The XML Data Liberation Front

[Tweet]

Despite the grandiose title, this post is pretty specific: converting RegExRX files to Markdown so I can include them in my nvALT snippets collection. Despite that, I’m sharing it because you can use it as a base to modify and start “rescuing” your own data out of other applications. I understand why applications of any complexity store their data in structured files, whether XML, JSON, or a database format, but I like to keep my data portable. Since the Data Liberation Army isn’t huge in number, the onus falls on us to find our own ways.

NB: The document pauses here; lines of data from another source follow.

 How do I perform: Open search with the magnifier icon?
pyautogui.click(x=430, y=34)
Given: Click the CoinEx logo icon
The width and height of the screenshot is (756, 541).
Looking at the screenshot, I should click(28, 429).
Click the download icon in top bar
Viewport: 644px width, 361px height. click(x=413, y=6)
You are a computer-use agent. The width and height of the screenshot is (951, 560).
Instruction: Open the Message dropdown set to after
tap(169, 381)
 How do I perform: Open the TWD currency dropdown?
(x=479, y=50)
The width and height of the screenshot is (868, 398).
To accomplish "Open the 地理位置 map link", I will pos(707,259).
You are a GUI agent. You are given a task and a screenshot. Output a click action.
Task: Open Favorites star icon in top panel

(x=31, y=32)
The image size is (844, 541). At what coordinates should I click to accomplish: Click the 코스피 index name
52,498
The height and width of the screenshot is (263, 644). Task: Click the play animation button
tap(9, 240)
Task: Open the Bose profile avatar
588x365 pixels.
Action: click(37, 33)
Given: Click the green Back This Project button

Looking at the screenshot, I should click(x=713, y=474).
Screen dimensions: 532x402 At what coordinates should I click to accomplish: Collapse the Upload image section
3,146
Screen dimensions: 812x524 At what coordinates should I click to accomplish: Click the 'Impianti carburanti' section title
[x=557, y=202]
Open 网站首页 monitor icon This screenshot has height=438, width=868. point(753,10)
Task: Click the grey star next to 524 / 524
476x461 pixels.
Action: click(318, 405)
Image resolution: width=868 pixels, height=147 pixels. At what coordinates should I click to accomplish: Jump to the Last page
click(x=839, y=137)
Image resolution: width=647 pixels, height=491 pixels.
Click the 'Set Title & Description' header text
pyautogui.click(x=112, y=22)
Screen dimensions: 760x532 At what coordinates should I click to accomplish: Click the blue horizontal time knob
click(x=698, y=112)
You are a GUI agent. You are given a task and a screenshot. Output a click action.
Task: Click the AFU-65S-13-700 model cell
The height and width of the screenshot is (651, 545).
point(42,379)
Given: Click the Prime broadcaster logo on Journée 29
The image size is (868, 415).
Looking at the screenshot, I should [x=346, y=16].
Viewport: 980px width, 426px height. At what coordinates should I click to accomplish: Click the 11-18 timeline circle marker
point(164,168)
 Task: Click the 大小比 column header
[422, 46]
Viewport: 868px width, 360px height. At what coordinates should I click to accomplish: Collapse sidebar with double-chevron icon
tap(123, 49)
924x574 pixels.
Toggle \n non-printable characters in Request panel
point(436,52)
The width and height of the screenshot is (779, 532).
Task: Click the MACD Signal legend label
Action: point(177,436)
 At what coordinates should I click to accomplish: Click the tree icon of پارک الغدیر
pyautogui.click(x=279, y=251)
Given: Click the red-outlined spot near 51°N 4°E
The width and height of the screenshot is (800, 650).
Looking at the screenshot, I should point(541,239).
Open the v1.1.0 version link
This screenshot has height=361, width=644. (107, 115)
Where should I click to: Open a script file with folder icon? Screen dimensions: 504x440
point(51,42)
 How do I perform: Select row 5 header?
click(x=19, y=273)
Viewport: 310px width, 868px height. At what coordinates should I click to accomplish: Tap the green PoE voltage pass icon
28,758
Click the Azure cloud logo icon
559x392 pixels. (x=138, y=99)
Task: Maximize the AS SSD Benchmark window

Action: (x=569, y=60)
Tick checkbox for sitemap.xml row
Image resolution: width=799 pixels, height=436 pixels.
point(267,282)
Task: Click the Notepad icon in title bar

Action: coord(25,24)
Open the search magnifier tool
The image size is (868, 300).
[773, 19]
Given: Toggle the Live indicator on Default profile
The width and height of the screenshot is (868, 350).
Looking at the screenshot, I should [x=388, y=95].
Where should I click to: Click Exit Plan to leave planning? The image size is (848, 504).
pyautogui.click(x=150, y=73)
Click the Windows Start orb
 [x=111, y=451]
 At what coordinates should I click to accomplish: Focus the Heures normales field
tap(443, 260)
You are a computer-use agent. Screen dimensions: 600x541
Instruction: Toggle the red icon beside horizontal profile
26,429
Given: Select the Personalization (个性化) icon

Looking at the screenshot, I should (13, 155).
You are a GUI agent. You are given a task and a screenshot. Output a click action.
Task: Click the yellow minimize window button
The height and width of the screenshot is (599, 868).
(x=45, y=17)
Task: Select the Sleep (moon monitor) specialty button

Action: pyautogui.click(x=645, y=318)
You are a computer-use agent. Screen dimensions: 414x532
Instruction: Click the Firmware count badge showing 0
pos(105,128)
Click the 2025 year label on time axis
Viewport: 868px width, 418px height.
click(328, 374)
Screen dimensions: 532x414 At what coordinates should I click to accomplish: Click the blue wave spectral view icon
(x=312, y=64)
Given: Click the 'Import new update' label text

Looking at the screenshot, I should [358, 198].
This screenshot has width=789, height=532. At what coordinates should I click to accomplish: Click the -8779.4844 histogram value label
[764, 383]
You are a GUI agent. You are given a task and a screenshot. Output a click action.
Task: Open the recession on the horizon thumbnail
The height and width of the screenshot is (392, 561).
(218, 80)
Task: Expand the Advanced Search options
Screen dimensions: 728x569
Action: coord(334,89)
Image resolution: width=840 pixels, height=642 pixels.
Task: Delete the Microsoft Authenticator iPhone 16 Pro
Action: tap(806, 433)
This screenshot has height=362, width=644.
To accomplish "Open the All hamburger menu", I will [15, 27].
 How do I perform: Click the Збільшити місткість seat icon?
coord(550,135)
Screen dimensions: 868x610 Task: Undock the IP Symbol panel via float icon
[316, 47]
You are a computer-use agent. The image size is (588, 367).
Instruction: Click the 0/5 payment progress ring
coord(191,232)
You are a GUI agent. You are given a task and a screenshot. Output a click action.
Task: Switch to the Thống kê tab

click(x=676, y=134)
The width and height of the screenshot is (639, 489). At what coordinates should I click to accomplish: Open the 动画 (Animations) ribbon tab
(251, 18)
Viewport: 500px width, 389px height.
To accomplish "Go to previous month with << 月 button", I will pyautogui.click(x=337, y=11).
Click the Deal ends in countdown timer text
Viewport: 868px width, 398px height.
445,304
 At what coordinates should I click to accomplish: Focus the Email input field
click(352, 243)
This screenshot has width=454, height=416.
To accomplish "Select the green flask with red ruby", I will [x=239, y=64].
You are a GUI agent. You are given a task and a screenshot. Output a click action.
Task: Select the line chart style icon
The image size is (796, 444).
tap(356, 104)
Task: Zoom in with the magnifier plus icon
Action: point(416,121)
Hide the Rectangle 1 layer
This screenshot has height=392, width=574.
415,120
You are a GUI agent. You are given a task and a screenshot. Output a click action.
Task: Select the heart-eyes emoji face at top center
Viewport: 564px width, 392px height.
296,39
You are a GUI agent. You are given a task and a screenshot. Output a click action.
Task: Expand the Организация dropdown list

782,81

This script specifically works with XML and outputs to Markdown, but you could easily make the idea work with JSON files, binary XML (with a little help from plutil), or SQLite database queries, and output to any format you wanted with a little templating.

Ok, diatribe over. Back to the script.

Out of all the editors/testers for regular expressions out there, I’ve always come back to RegExRx. It’s not pretty (the Mac App Store icon couldn’t even get shadow transparency right), but it has all the features I could ask for. As I work, I save my successful regular expressions to RegExRX files. These are plain text XML files with the patterns stored as hex. This makes them pretty human-unreadable, and you know me…

I wrote a script to convert a folder full of these .regexrx files to Markdown files I could drop into nvALT or Quiver. I won’t go into a ton of detail on this because I’m pretty sure there aren’t more than 5 people in the world who will ever need this script, but…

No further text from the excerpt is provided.